Começo falando do saudoso Amélio Amorim. Ele começou matreiramente desafiando o conservadorismo dos oligarcas de sua terra natal espalhando que não existia em Feira de Santana coronel com cabedal capaz de pagar seus honorários como arquiteto. Sua estratégia começou a frutificar e ele se transformou em um mini-empresário dono de uma galeria de arte, onde expunha suas pinturas e de colegas locais. Resolveu empreender o complexo turístico Carro de Boi, que compreendia hotel, restaurante, bar e boate. Mas o dinheiro só deu para abrigar estas últimas funções em um espaço em forma de jerimum. Com sua morte, o jerimum apodreceu e foi incendiado. O governador feirense João Durval resolveu restaurá-lo e transformá-lo num centro cultural sertanejo com seu nome.

O segundo riscador nasceu em Conquista, cursou arquitetura na UFBA, mas vive no mato, onde cria cabras e bodes. Elomar é poeta, compositor e violeiro e se inspira em tradições culturais cristãs e judaicas medievais. Tradições que teimam em persistir no Nordeste e que inspiram também Rachel de Queiroz, Graciliano Ramos e Guimarães Rosas. Elomar, o ermitão, virou um fenômeno nacional e suas canções são embaladas nas vozes esganiçadas e belas de Xangai, Geraldo Azevedo, Fagner e Elba Ramalho.

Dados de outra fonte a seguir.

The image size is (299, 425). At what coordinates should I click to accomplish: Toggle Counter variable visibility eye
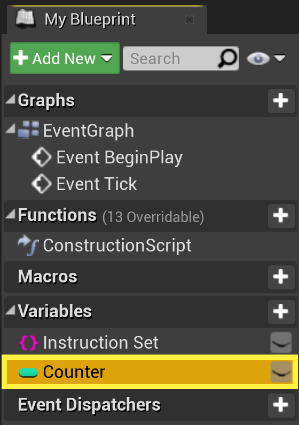(x=281, y=372)
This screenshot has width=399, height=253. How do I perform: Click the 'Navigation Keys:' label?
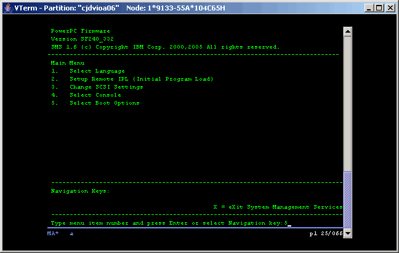coord(79,191)
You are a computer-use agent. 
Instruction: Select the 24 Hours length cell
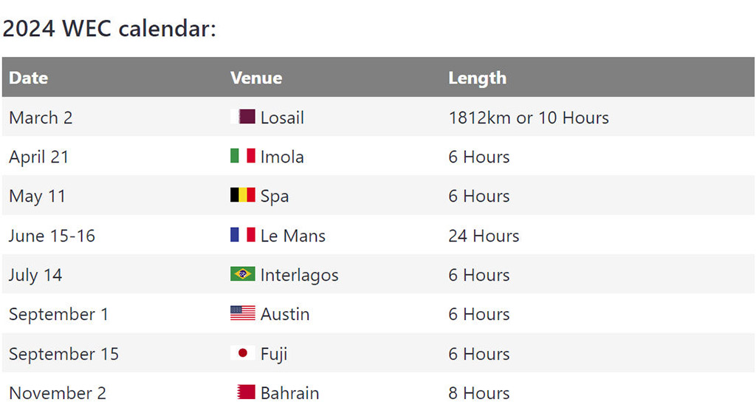tap(484, 236)
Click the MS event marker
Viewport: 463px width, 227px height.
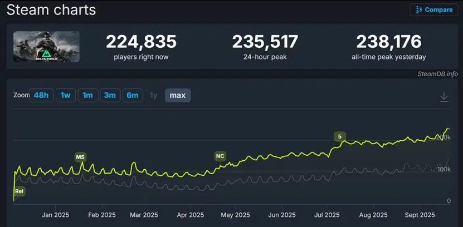pyautogui.click(x=80, y=157)
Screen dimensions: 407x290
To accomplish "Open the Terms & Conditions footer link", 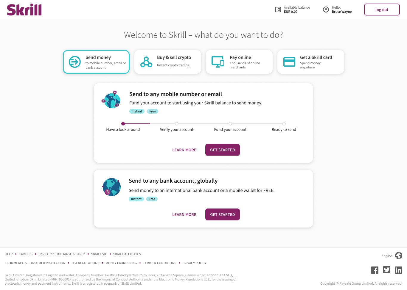I will click(160, 263).
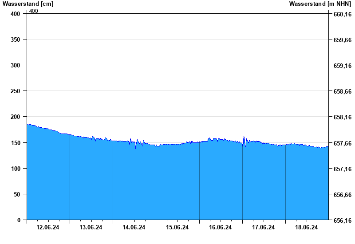
Task: Click the 658,16 right axis label
Action: 342,118
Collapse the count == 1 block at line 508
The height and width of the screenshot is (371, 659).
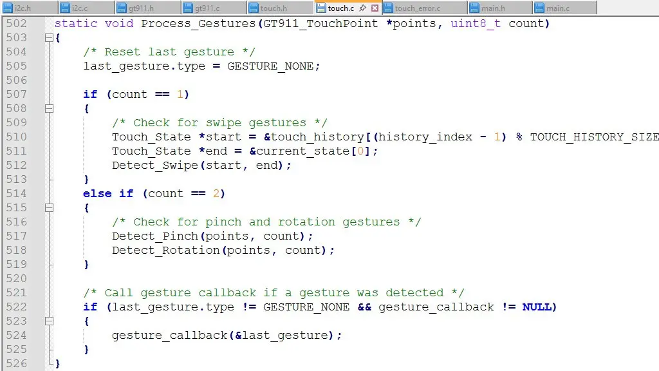click(x=49, y=109)
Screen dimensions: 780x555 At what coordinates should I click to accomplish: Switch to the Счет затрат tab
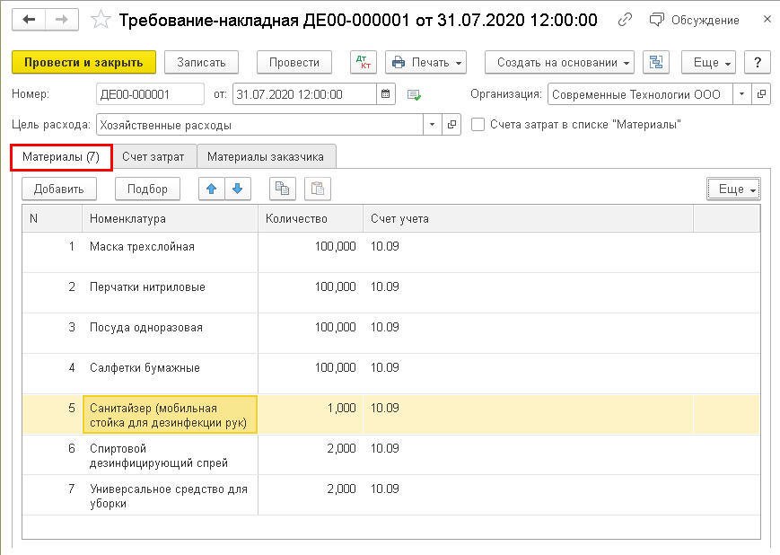point(153,156)
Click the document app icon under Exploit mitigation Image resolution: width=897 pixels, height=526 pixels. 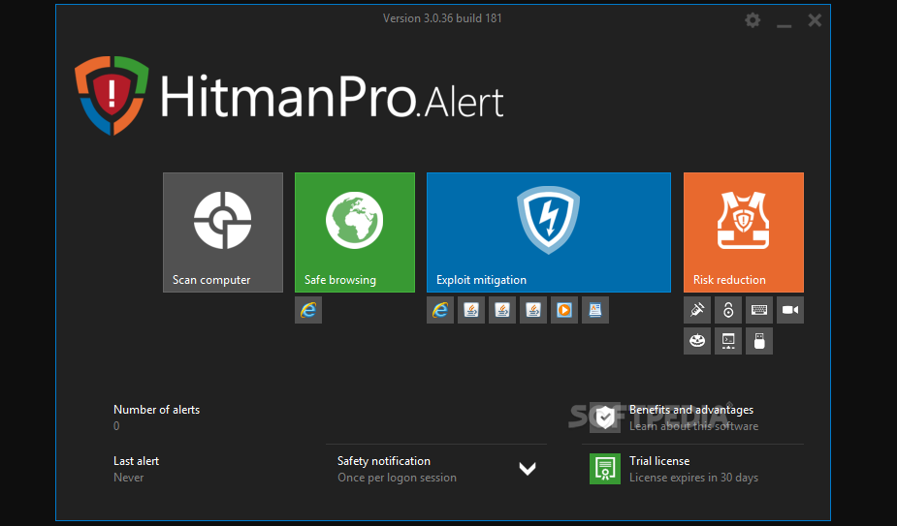point(595,310)

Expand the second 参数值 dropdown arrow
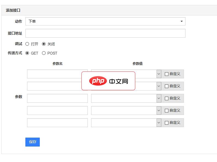click(159, 86)
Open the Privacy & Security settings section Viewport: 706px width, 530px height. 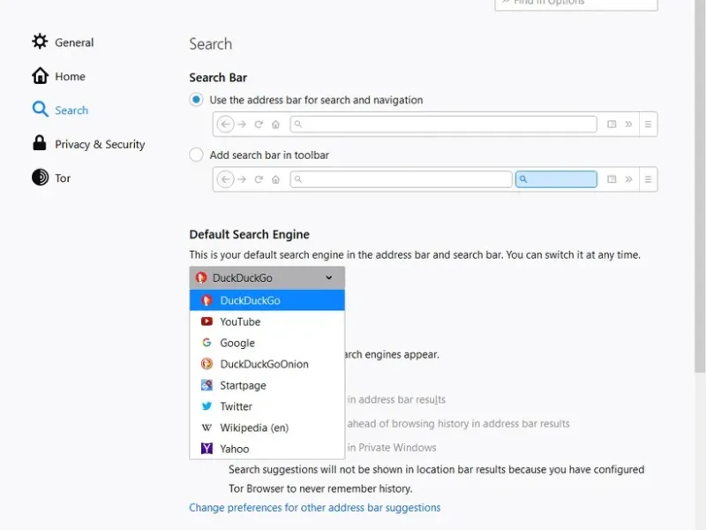click(x=100, y=144)
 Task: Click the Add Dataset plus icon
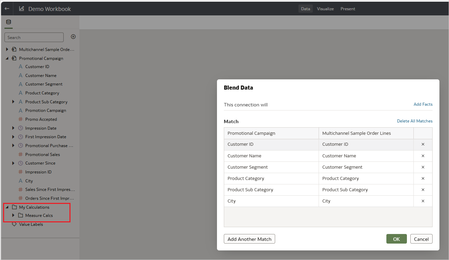(73, 37)
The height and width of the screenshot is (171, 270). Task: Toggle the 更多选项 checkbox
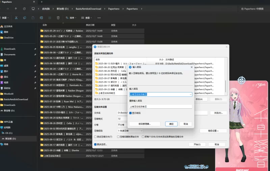coord(96,144)
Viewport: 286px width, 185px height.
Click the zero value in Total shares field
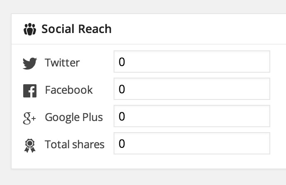pyautogui.click(x=121, y=144)
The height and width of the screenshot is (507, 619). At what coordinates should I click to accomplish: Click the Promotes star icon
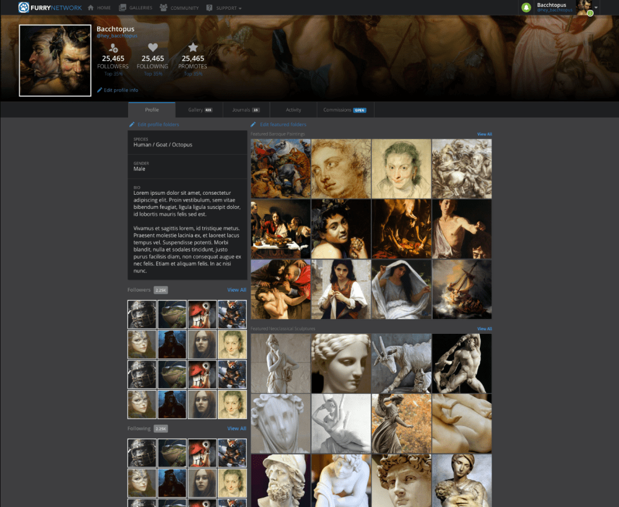pyautogui.click(x=193, y=48)
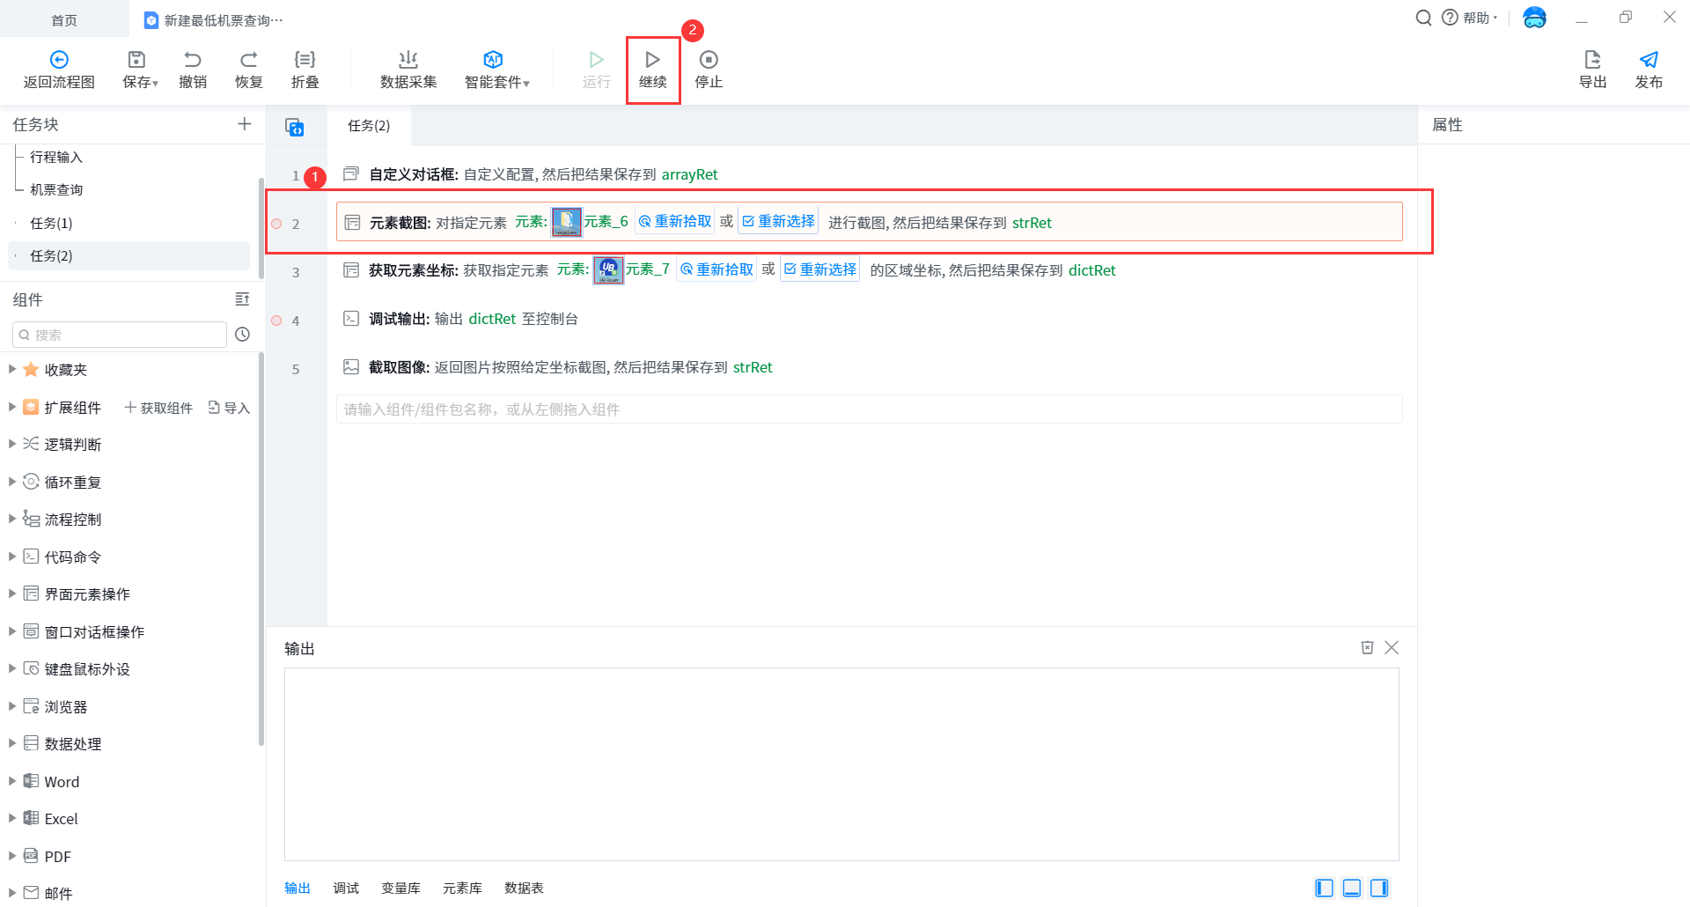
Task: Click the 发布 publish icon
Action: (1649, 60)
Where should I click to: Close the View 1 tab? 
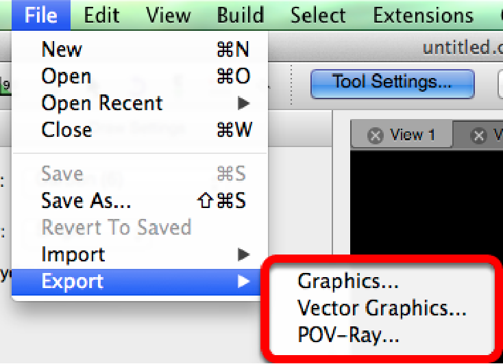tap(375, 135)
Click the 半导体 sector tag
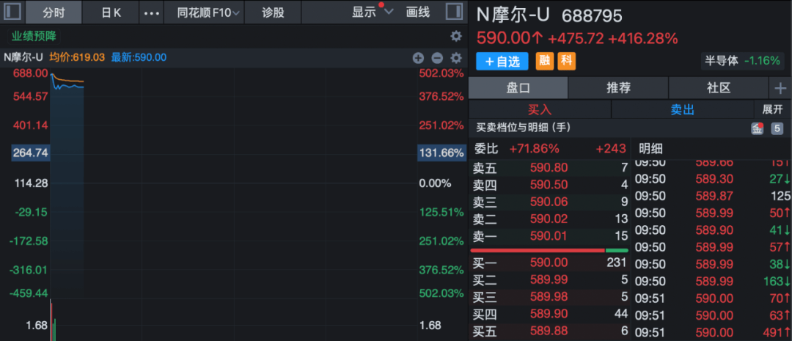792x341 pixels. pos(742,61)
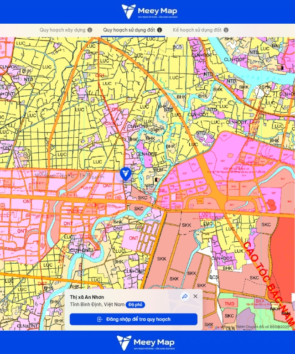Click info icon beside Quy hoạch sử dụng đất
The height and width of the screenshot is (354, 295).
(x=160, y=30)
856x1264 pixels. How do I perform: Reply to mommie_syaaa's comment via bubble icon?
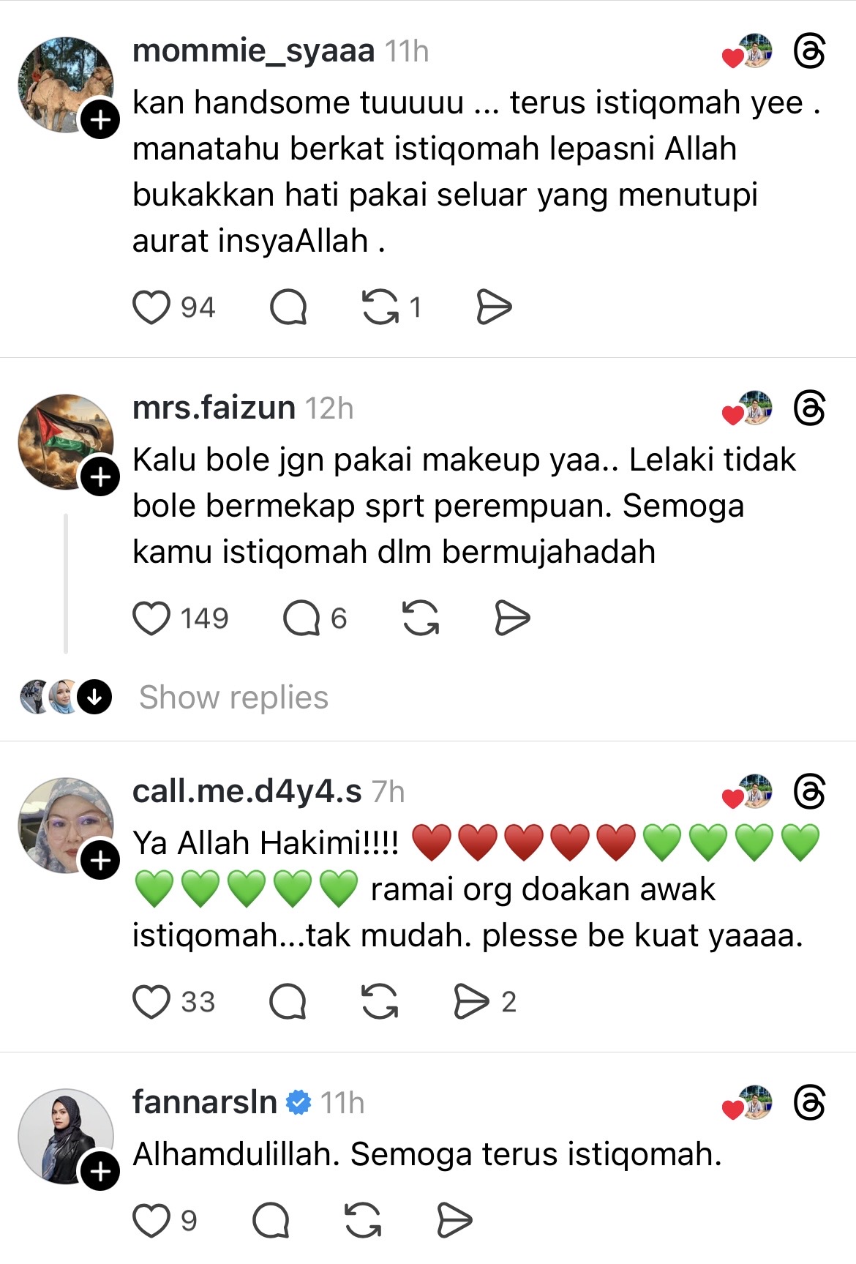click(x=288, y=307)
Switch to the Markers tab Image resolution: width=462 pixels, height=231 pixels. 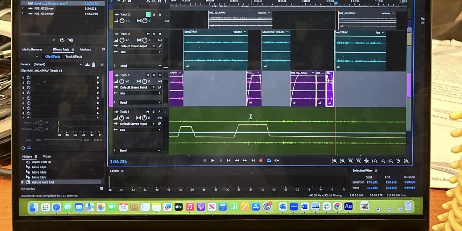[85, 49]
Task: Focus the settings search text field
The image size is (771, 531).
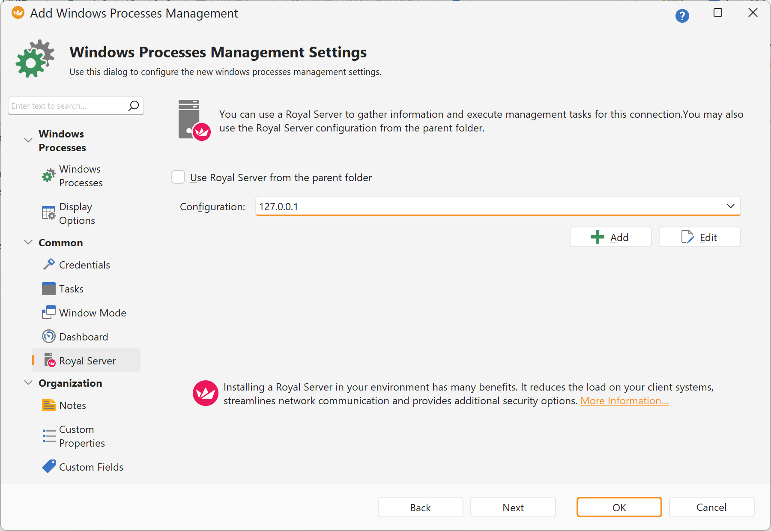Action: [69, 106]
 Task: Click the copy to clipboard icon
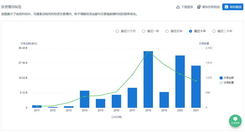[199, 7]
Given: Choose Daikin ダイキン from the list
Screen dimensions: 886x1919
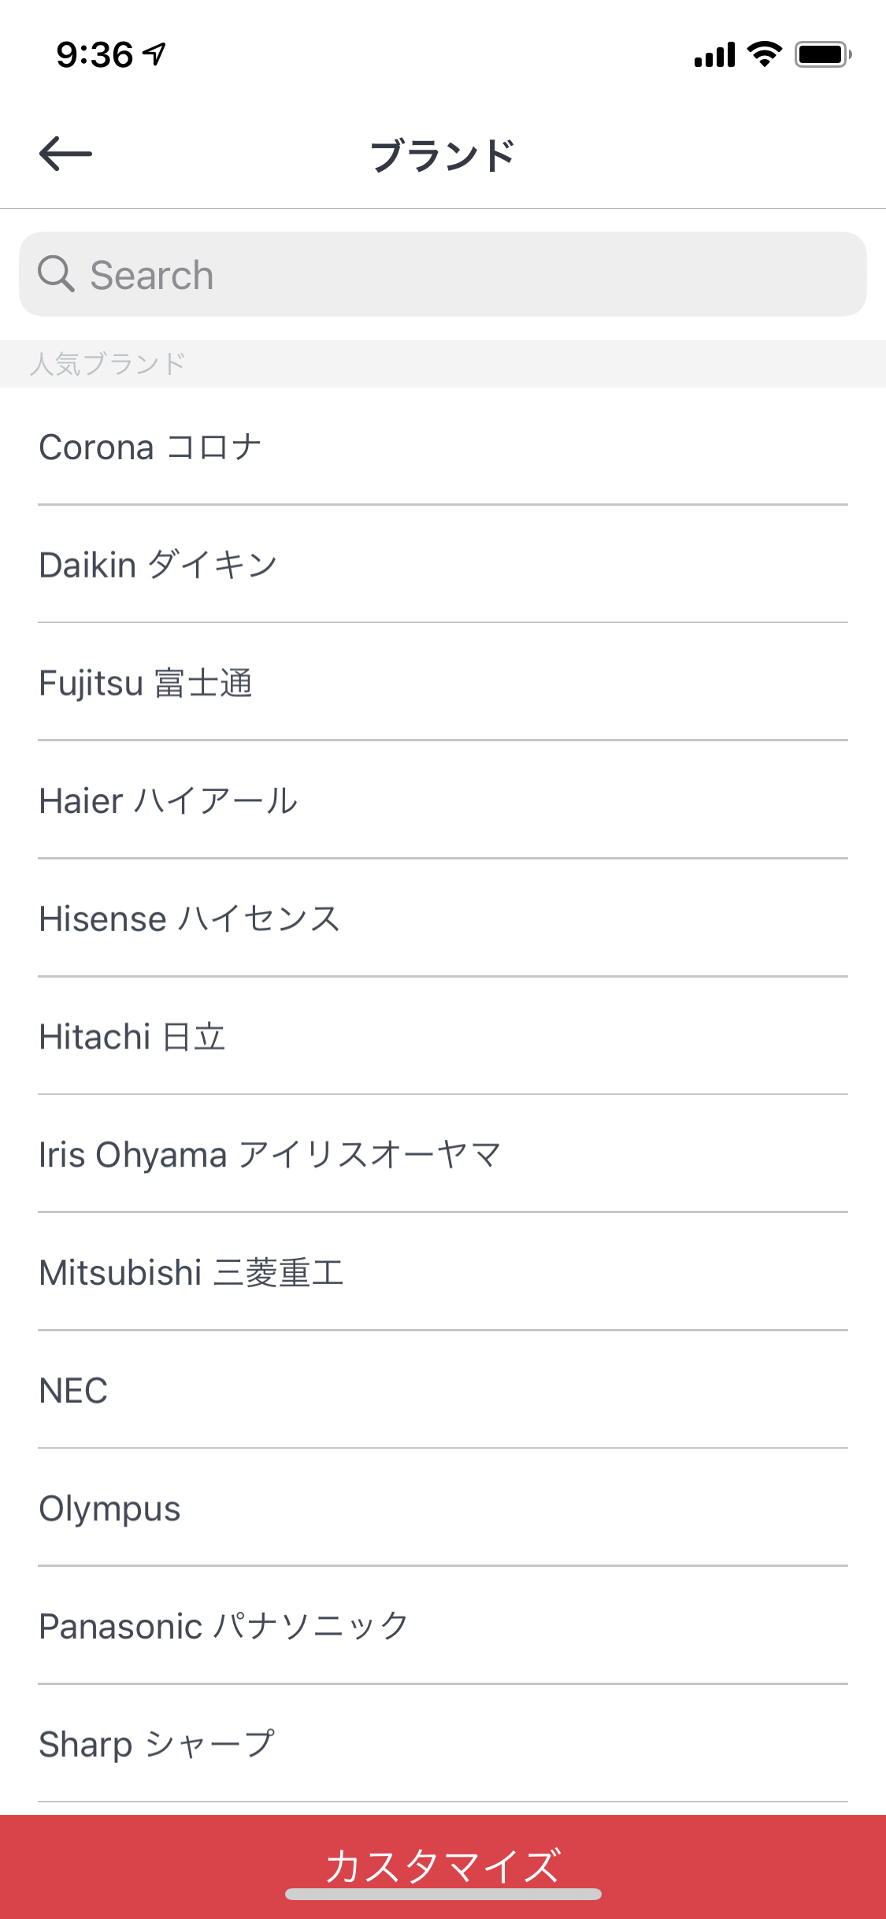Looking at the screenshot, I should pos(158,565).
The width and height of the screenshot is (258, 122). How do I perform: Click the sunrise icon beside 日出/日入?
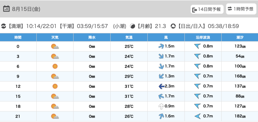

José Guilherme Cunha, arquiteto e trovador, não pinta ou esculpe tacos de xilogravura, mas é um cultor da literatura de cordel. Sua Guerra de Canudos, versão rimada de Os Sertões de Euclides, foi premiada em concurso da Academia de Letras da Bahia. José Guilherme é defensor da tradição oral do sertão e odeia a pseudocultura countrypira dos rodeios com cowboys de jeans e chapéus de abas grandes cavalgando touros miúras importados.

Juracy Dória fecha a galeria de construtores de trincheiras sertanejas. O poeta feirense começou sua arte armando trempes de varas como andaimes sob a sombra acarpetada de estrume dos umbuzeiros da caatinga, onde ele pendurava estandartes/verônicas de couro cru. Ganhou o mundo e foi selecionado para representar o Brasil na 43ª Bienal de Veneza. Os italianos não entenderam, de início, que a sua arte não era apenas escultórica, mas performática, e evocava o perfume dos currais nordestinos.

Brava gente do sertão que luta para preservar suas tradições ao contrário das lideranças soteropolitanas que se calam diante da destruição de Salvador pela especulação imobiliária legitimada pelas autoridades municipais.